### About this task
Give back the full data, unchanged and complete.

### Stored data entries
**********
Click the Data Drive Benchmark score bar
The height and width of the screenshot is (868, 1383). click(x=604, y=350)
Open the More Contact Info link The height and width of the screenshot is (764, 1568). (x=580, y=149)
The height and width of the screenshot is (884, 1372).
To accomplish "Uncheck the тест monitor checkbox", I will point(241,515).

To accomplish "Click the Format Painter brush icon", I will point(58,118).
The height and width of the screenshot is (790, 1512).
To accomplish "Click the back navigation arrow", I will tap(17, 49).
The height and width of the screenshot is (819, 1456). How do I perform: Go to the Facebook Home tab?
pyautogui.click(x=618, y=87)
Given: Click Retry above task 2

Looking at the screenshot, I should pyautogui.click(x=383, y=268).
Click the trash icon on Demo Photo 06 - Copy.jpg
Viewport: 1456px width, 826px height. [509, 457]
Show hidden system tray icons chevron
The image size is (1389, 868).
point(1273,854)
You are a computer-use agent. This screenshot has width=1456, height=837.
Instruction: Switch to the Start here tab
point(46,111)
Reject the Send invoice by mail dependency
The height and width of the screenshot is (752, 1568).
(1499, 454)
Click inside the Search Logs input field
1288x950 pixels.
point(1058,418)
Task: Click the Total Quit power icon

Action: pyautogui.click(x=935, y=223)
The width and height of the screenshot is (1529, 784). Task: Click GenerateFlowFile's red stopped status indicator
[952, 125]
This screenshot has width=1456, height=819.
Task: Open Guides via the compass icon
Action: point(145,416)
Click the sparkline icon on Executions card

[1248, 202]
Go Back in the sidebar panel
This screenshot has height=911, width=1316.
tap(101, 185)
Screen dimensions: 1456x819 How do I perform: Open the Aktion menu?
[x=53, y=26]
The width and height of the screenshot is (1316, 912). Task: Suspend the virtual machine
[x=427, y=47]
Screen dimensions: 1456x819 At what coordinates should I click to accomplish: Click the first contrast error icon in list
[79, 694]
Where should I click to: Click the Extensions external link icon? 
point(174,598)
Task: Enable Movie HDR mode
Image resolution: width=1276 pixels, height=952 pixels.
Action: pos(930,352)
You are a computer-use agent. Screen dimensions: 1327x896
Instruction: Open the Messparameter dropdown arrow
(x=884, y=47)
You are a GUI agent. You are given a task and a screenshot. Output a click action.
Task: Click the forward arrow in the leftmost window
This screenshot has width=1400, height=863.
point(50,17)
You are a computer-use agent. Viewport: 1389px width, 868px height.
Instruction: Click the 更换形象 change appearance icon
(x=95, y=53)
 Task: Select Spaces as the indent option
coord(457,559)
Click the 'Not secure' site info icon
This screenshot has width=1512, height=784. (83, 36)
**********
### Solved problem
Click the Data Drive Benchmark score bar
The height and width of the screenshot is (868, 1383). click(x=604, y=350)
Open the More Contact Info link The height and width of the screenshot is (764, 1568). (x=580, y=149)
The height and width of the screenshot is (884, 1372).
To accomplish "Uncheck the тест monitor checkbox", I will point(241,515).

To accomplish "Click the Format Painter brush icon", I will point(58,118).
The height and width of the screenshot is (790, 1512).
To accomplish "Click the back navigation arrow", I will tap(17, 49).
The height and width of the screenshot is (819, 1456). How do I perform: Go to the Facebook Home tab?
pyautogui.click(x=618, y=87)
Given: Click Retry above task 2

Looking at the screenshot, I should pyautogui.click(x=383, y=268).
Click the trash icon on Demo Photo 06 - Copy.jpg
Viewport: 1456px width, 826px height. [509, 457]
Show hidden system tray icons chevron
The image size is (1389, 868).
point(1273,854)
You are a computer-use agent. This screenshot has width=1456, height=837.
Instruction: Switch to the Start here tab
point(46,111)
Reject the Send invoice by mail dependency
The height and width of the screenshot is (752, 1568).
(1499, 454)
Click inside the Search Logs input field
1288x950 pixels.
point(1058,418)
Task: Click the Total Quit power icon

Action: pyautogui.click(x=935, y=223)
The width and height of the screenshot is (1529, 784). Task: Click GenerateFlowFile's red stopped status indicator
[952, 125]
This screenshot has width=1456, height=819.
Task: Open Guides via the compass icon
Action: point(145,416)
Click the sparkline icon on Executions card

[1248, 202]
Go Back in the sidebar panel
This screenshot has height=911, width=1316.
tap(101, 185)
Screen dimensions: 1456x819 How do I perform: Open the Aktion menu?
[x=53, y=26]
The width and height of the screenshot is (1316, 912). Task: Suspend the virtual machine
[x=427, y=47]
Screen dimensions: 1456x819 At what coordinates should I click to accomplish: Click the first contrast error icon in list
[79, 694]
Where should I click to: Click the Extensions external link icon? 
point(174,598)
Task: Enable Movie HDR mode
Image resolution: width=1276 pixels, height=952 pixels.
Action: pos(930,352)
You are a computer-use agent. Screen dimensions: 1327x896
Instruction: Open the Messparameter dropdown arrow
(x=884, y=47)
You are a GUI agent. You are given a task and a screenshot. Output a click action.
Task: Click the forward arrow in the leftmost window
This screenshot has width=1400, height=863.
point(50,17)
You are a computer-use agent. Viewport: 1389px width, 868px height.
Instruction: Click the 更换形象 change appearance icon
(x=95, y=53)
 Task: Select Spaces as the indent option
coord(457,559)
Click the 'Not secure' site info icon
This screenshot has width=1512, height=784. (83, 36)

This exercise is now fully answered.